【サイエンス】栄養のパーソナライズ化は、大規模統計データとシミュレーションが不可欠

栄養のパーソナライズ化のためには、様々な人種の情報を含む大規模な統計データとシミュレーション技術が必要不可欠であると専門家が述べた。

Oxford大学の研究者を含む研究チームは、腸内細菌叢の違いによるパーソナライズ化と、健康への臨床アプローチの概要を報告した。

研究者らは、栄養のパーソナライズ化が人間の健康を最適化するために重要なアプローチであるとする一方で、多くのビジネスがまだ初期段階にあり、しばしばその予測効果を過大評価しているとした。

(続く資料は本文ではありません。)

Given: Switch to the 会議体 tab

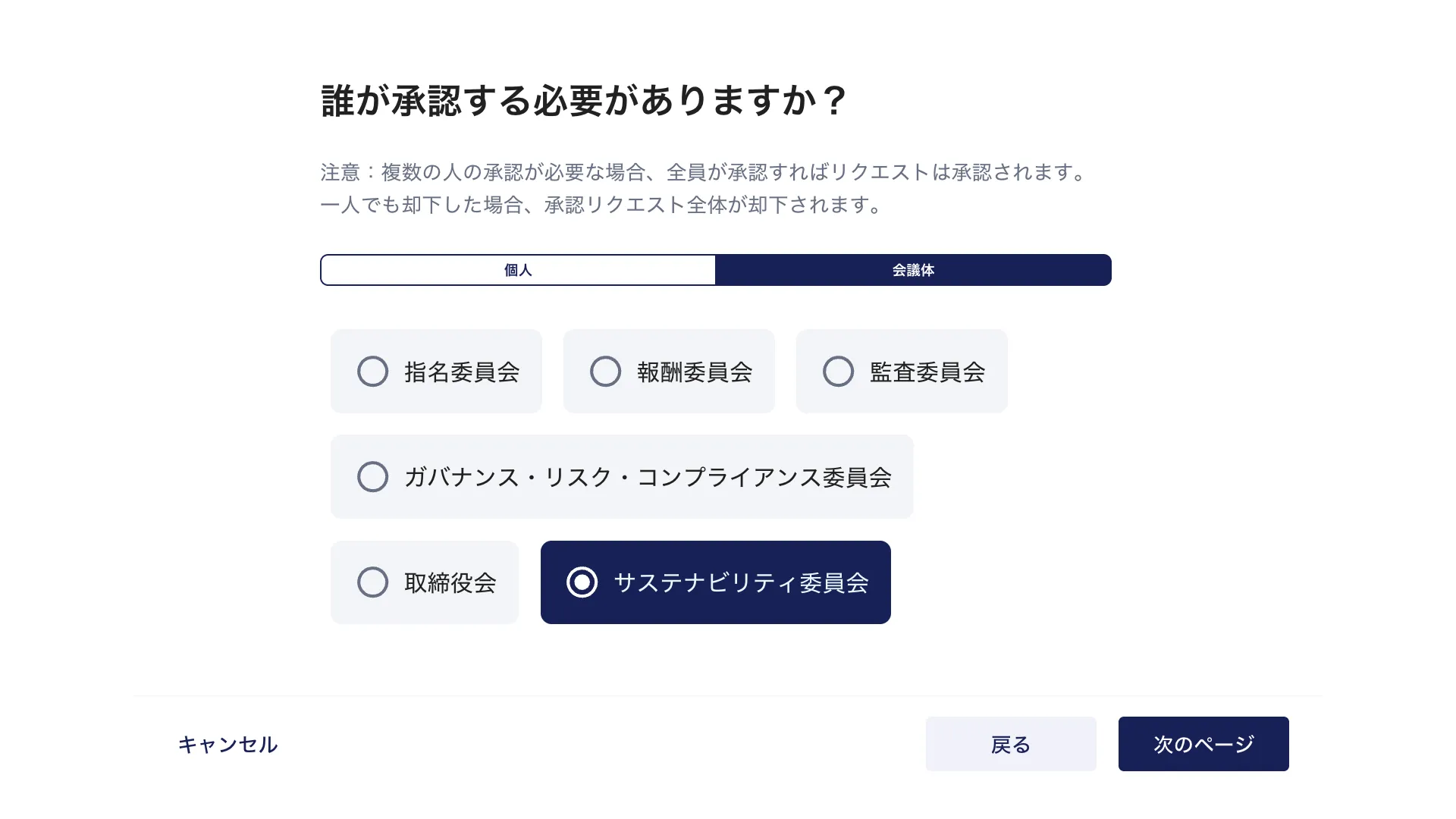Looking at the screenshot, I should pyautogui.click(x=913, y=269).
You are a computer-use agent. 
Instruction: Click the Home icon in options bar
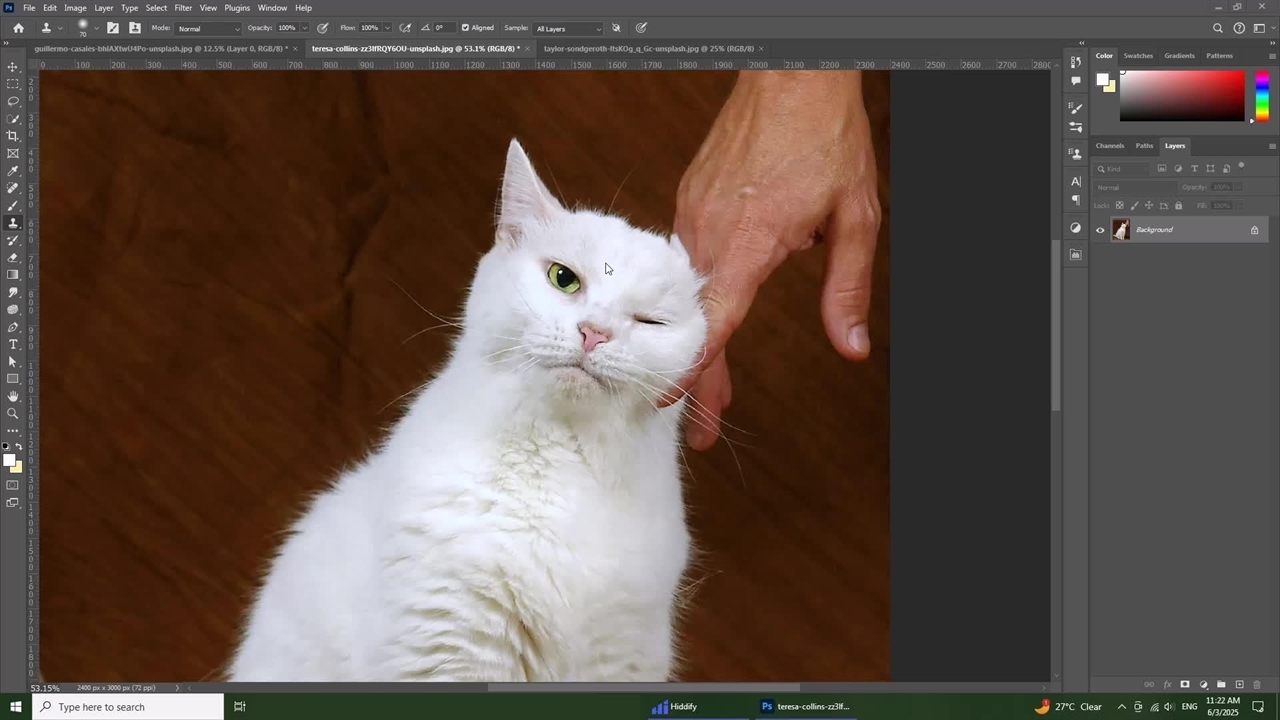click(18, 28)
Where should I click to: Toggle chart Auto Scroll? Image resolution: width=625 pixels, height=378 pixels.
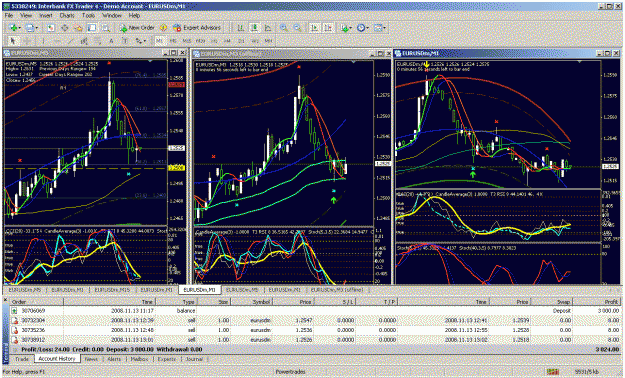point(315,28)
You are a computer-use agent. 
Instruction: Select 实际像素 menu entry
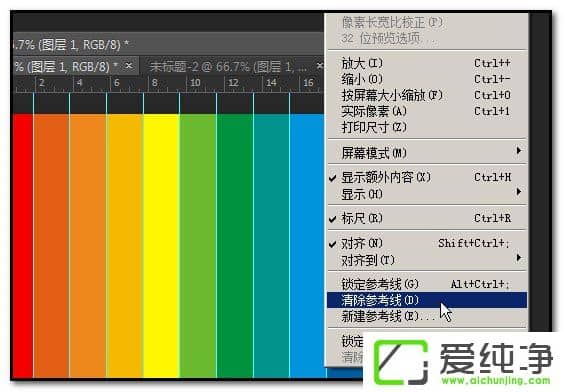(427, 111)
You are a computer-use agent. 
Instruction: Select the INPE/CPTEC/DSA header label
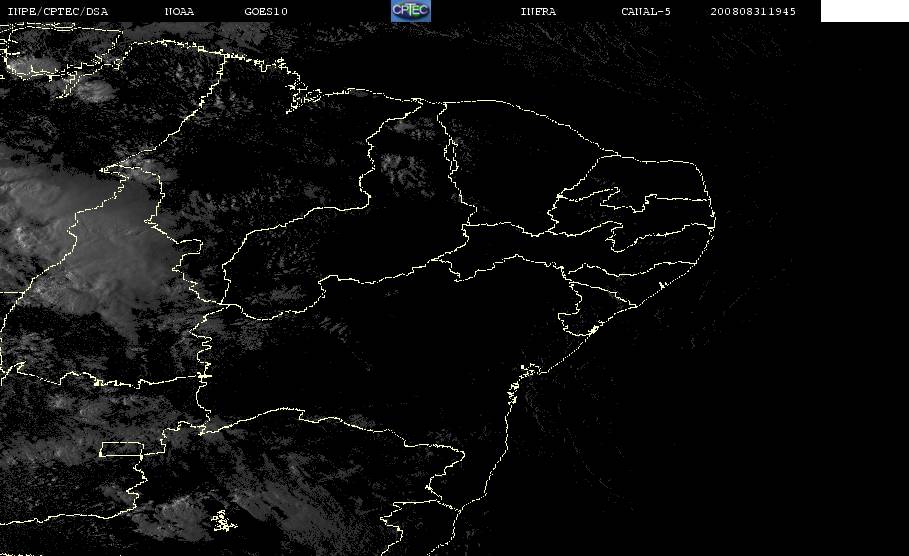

研究チームは、「現在の統計的モデリングのアプローチは、実験参加者の母集団に依存しているため限界があり、時にはメカニズム的な洞察が欠けている。比較的豊かな先進国で実験から得られた栄養モデルが、世界の他の地域に広く適用できるかどうかは不明であり、母集団とは対照的な条件である先住民、工業化されていない、および郊外人口に対する観察および介入試験にさらなる焦点を当てる必要がある」と述べている。

腸内細菌叢についての研究が進むためには、統計的データとシミュレーション技術の両方が不可欠である。データ集約的な統計手法は、個人と腸内細菌叢、それぞれの腸内細菌の関係性予測に利用できる。また、対象集団の十分なバリエーション、関連するメタデータの収集、反応と結果を特徴付けるための測定が必要となる。その他の課題としては、タイミング、手法の順守、サンプリングがある。

研究チームは、「腸内細菌叢の研究をパーソナライズ化するためには、資金と科学的検証のための労働力、多様なヒトの母集団へのアクセス、そして最終的には医療制度のサポートが必要となる」としている。